> _Supplied material_
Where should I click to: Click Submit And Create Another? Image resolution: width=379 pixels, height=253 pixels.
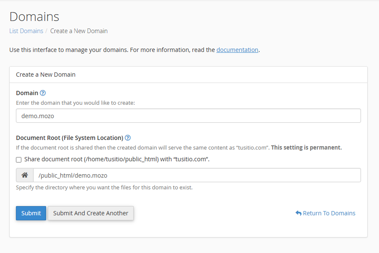pyautogui.click(x=91, y=213)
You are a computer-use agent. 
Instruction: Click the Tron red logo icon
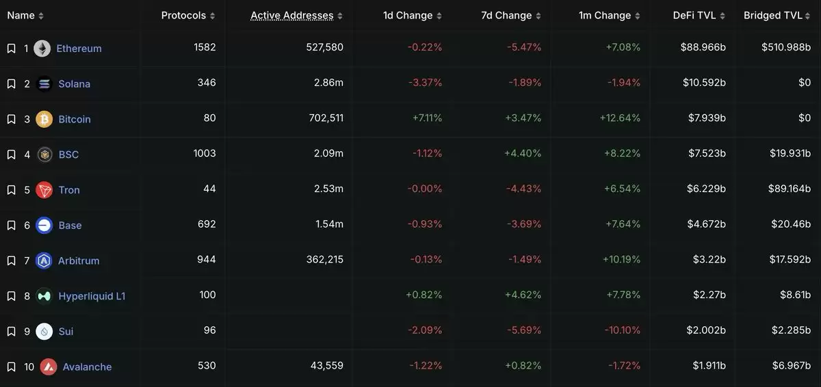(x=44, y=190)
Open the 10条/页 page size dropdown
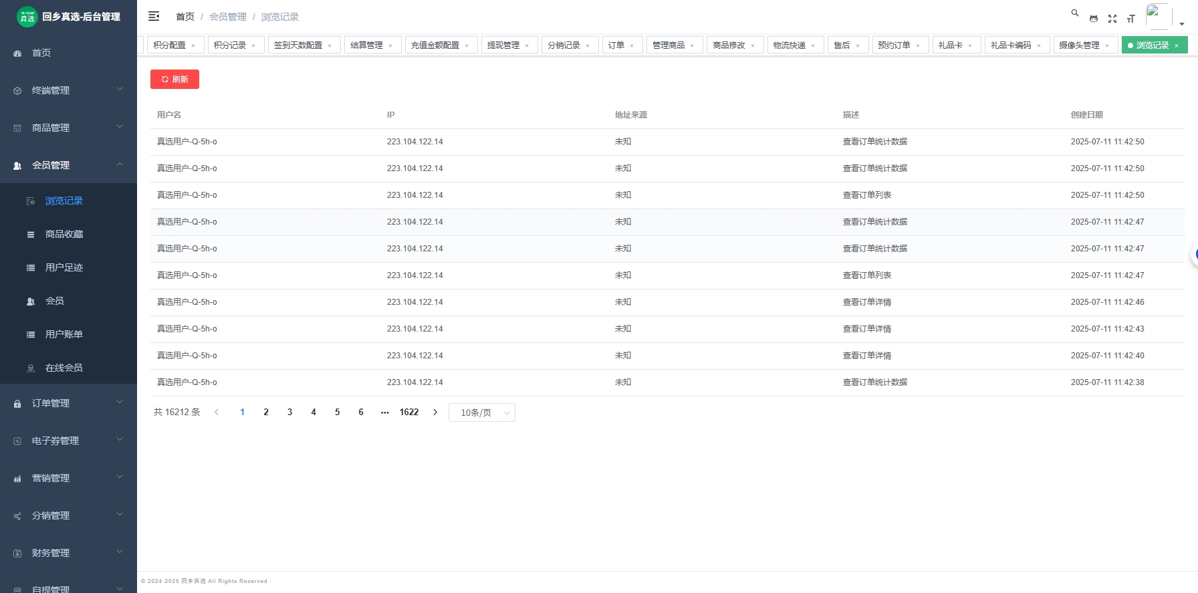Viewport: 1198px width, 593px height. tap(481, 412)
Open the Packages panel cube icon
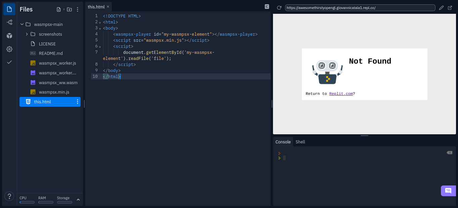The width and height of the screenshot is (458, 208). pos(9,35)
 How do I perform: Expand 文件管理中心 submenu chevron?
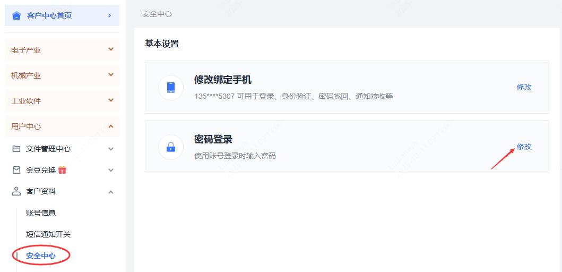(x=110, y=149)
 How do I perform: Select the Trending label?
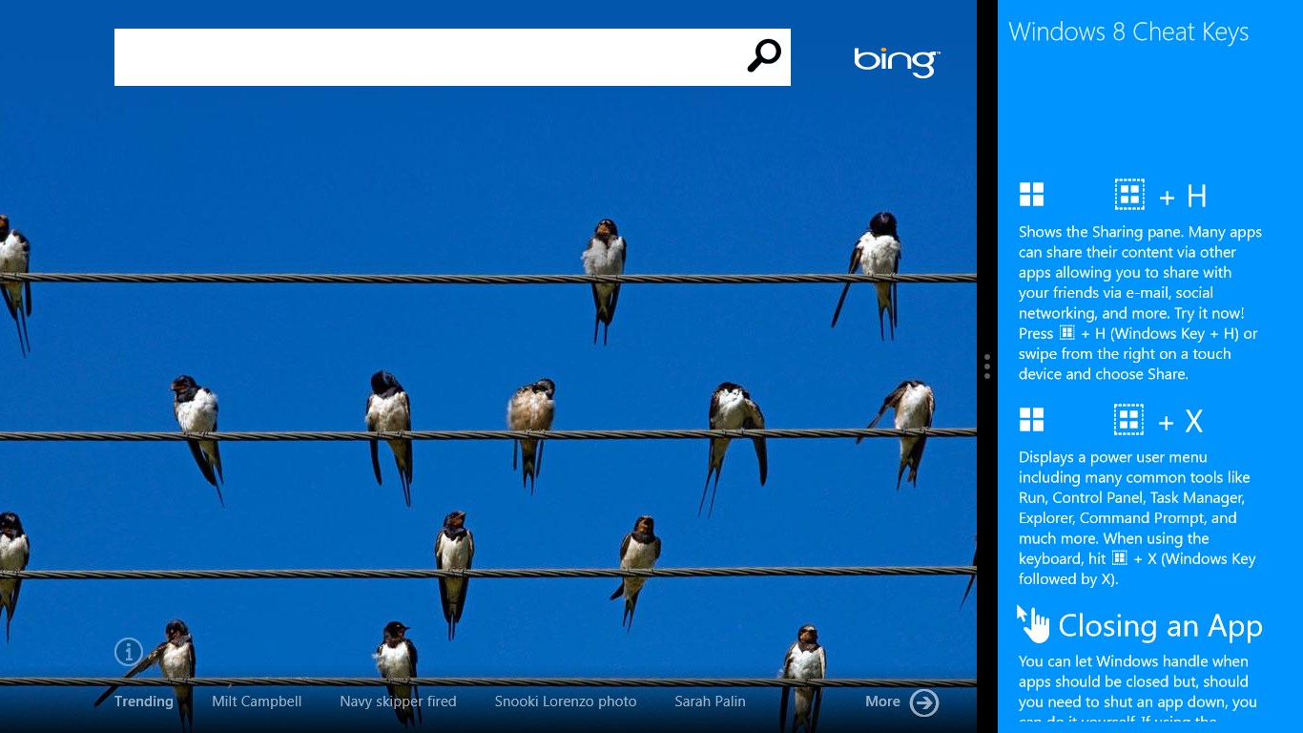coord(144,702)
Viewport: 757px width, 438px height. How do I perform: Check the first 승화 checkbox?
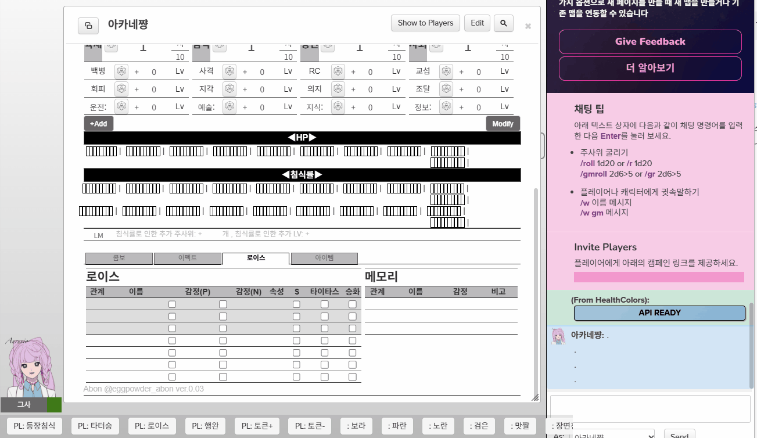pyautogui.click(x=352, y=303)
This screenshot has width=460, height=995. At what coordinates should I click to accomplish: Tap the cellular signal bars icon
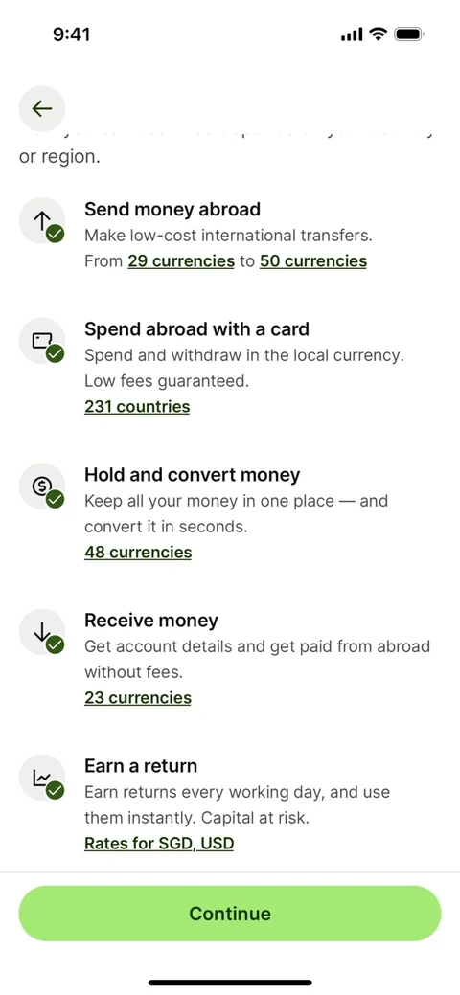point(352,34)
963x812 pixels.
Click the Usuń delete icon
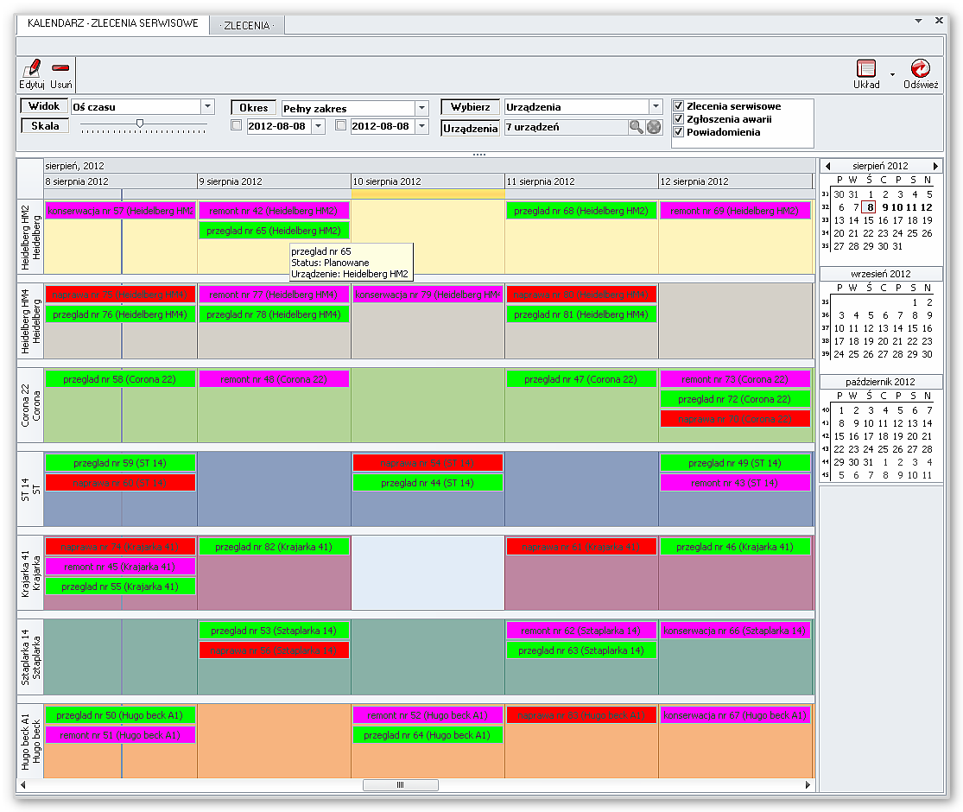pyautogui.click(x=60, y=69)
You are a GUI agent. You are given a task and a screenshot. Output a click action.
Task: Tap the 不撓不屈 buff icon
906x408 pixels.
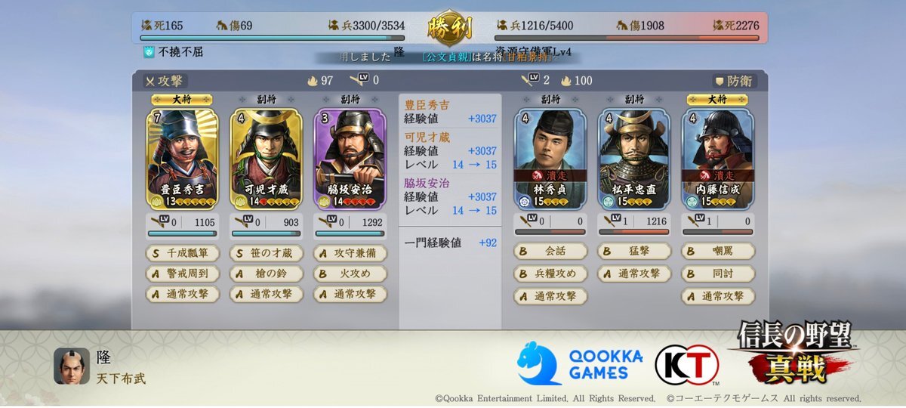tap(149, 52)
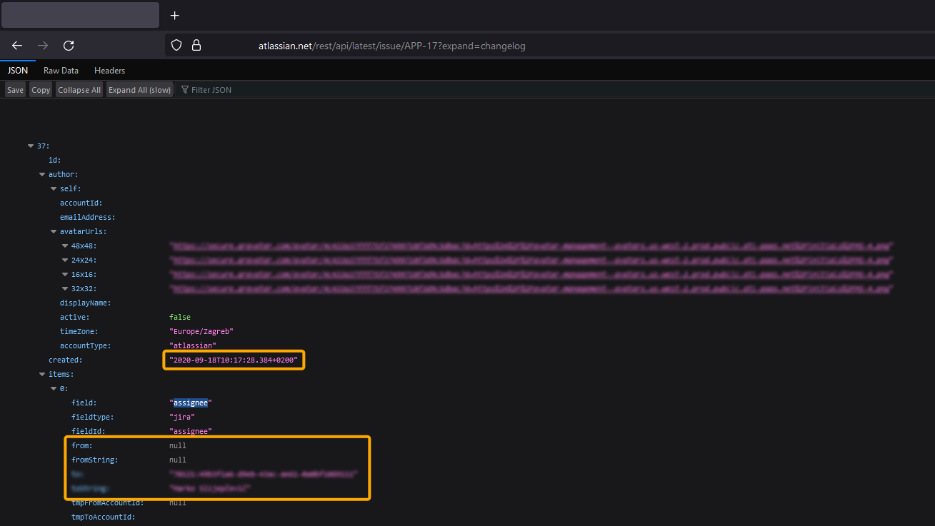Click the Save button
The image size is (935, 526).
14,89
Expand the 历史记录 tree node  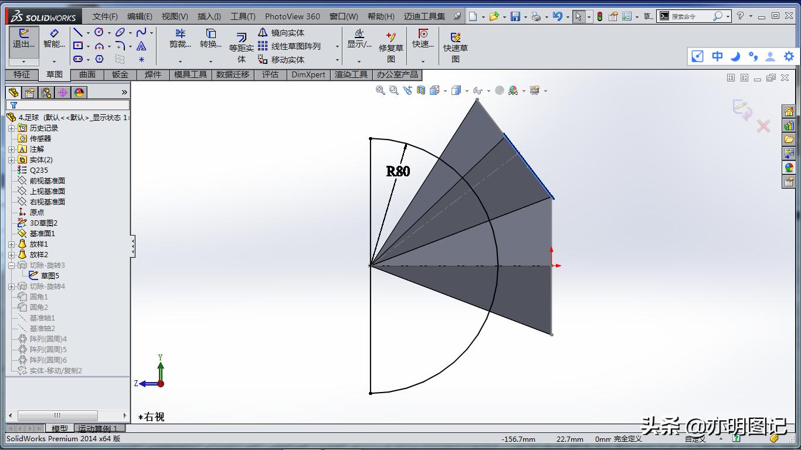[x=11, y=128]
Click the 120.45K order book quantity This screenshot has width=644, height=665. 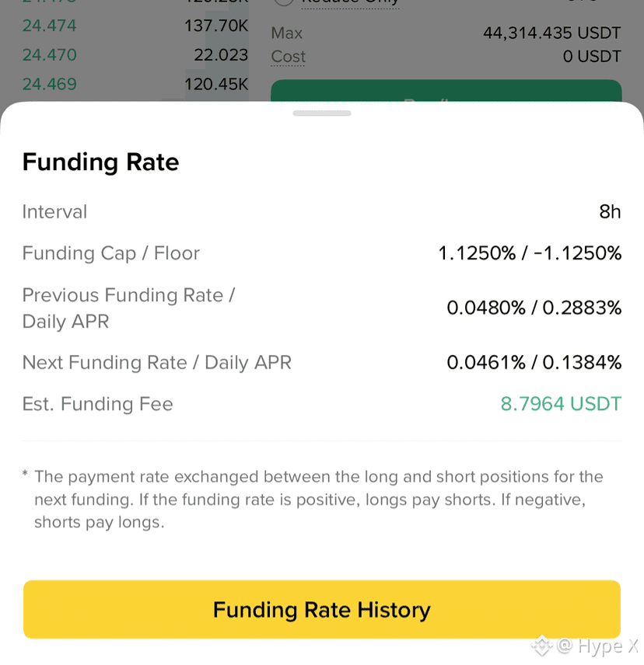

> _Your assignment_
Wherever a line in the listing contains the word "agent", copy that line out.

> _Answer box_
You are a computer-use agent. 
You are a GUI agent. You are given a task and a screenshot. Output a click action.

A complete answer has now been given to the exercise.